* Set problem *
Using the text about kaleidoscopic artworks and coloring pages, explain in one to three sentences why the author builds the coloring pages from line doodles made in Adobe Illustrator.

==== Text to read

To get to the Gallery at The Los Angeles County Arboretum, go to the main entrance and the Library is immediately to the left, through the double doors. Admission or membership are required to tour the grounds, however it is not required to visit the Library.
I have been trying to turn my artworks into coloring book pages. I think the kaleidoscopic mandalas that I create lend themselves to this. However, with so much texture in my artworks, I have been unable to translate them into stark black and white. So I have been working with line doodles that I created in Adobe Illustrator and spinning them into fanciful creations that are suitable for coloring. My plan is to make enough of them to create a book, or at least an ebook.
For Valentines Day, I am presenting a page that you can download for free! Print at home and color with your favorite crayons, colored pencils or markers. Feel free to distribute this page to your friends. Have fun.
Every one of my kaleidoscopic artworks starts with a photograph. I’m going to use as an example the piece Bird OParadise. As you might have guessed, the subject is the bird of paradise flower. The sturdy purple and orange blossom shows up against a muted green background. They come together for a natural display of secondary colors. Pay special attention to the blue-violet flower petal speckled in dewdrops emerging from the structural flower’s beak-like sheath or spathe.
I import the base image into a graphic synthesizer program (ArtMatic) for manipulation. The photograph is filtered through a variety of mathematical transformations—stretched, bent and reflected through fractals, polar space and fun-house mirrors. Interesting results are saved as key-frames that can be rendered into large-scale graphic files.

========
==== Source material

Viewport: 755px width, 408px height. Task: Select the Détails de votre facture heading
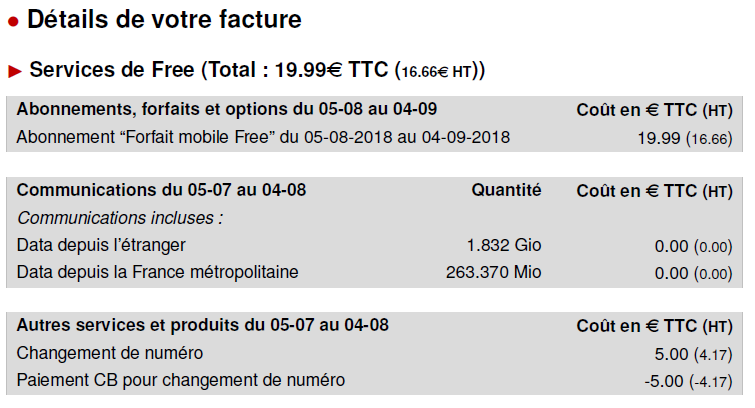click(164, 20)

========

* Worked answer *
The author's kaleidoscopic artworks have so much texture that they can't be translated into stark black and white. The author instead spins line doodles created in Adobe Illustrator into designs that are suitable for coloring.